Brothers Ernest and Henri Maus together with Léon Nordmann opened their first department store in Lucerne in 1902, under the “Léon Nordmann” name. The more familiar “Manor” – a combination of the founders’ Maus and Nordmann surnames – did not appear until a new corporate identity was adopted in about 1965.

All the company’s department stores in German-speaking Switzerland have borne the Manor name since 1994, and all the stores in the rest of the country have carried the name since September 2000.

In 2000, it acquired Innovazione, the leading retailer in Ticino.
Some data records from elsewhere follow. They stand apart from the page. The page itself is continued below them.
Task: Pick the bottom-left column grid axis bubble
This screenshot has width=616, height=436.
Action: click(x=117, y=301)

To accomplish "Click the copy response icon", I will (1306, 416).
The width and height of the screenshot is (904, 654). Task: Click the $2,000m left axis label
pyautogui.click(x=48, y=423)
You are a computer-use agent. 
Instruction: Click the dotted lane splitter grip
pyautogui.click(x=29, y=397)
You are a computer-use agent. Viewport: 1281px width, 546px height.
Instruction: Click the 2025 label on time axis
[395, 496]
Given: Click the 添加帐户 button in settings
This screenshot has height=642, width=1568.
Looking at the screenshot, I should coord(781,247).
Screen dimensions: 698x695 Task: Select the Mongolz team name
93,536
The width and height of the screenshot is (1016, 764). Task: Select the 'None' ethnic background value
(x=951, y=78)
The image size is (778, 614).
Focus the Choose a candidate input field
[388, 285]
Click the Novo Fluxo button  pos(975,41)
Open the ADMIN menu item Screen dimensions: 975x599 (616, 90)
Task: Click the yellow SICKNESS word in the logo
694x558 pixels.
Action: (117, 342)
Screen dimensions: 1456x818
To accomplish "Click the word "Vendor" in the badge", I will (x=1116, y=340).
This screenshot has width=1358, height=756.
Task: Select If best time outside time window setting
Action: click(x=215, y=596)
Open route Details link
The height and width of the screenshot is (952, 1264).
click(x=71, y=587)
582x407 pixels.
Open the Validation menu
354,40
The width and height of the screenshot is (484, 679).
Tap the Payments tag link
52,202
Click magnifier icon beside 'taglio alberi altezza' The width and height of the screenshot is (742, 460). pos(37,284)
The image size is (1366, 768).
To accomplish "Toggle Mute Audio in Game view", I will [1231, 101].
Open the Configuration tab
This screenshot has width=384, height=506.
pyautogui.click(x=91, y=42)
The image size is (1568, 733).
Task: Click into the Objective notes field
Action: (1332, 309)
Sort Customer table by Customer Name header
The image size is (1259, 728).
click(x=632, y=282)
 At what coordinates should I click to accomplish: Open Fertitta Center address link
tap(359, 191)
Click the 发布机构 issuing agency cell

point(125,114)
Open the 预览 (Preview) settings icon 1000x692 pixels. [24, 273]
Although the Ticino-based company abandoned the Innovazione name, it retained an autonomous designation as Manor Sud SA.

==Locations==
Manor's mainline stores are located in Basel, Geneva, Lausanne, Locarno, Lugano, Luzern & Zürich plus
Aarau, Affoltern am Albis, Ascona, Bachenbülach, Baden, Balerna, Bellinzona, Biasca, Biel/Bienne, Bulle, Chavannes de Bogis, Chur, Delémont, Emmen, Frauenfeld, Fribourg, Haag, Heerbrugg, Hinwil, Ibach, Kreuzlingen, La Chaux-de-Fonds, Langenthal, Liestal, Marin-Epagnier, Monthey, Morges, Nyon, Payerne, Pfaffikon, Rapperswil, Rickenbach, S. Antonino, Sargans, Schaffhausen, Schattdorf, Schönbühl, Sierre, Sion, Solothrun, Spreitenbach, St Gallen, Thun, Vesenaz, Vevey, Vezia, Wattwil, Winterthur, Wohlen, Yverdon-les-bains, & Zug.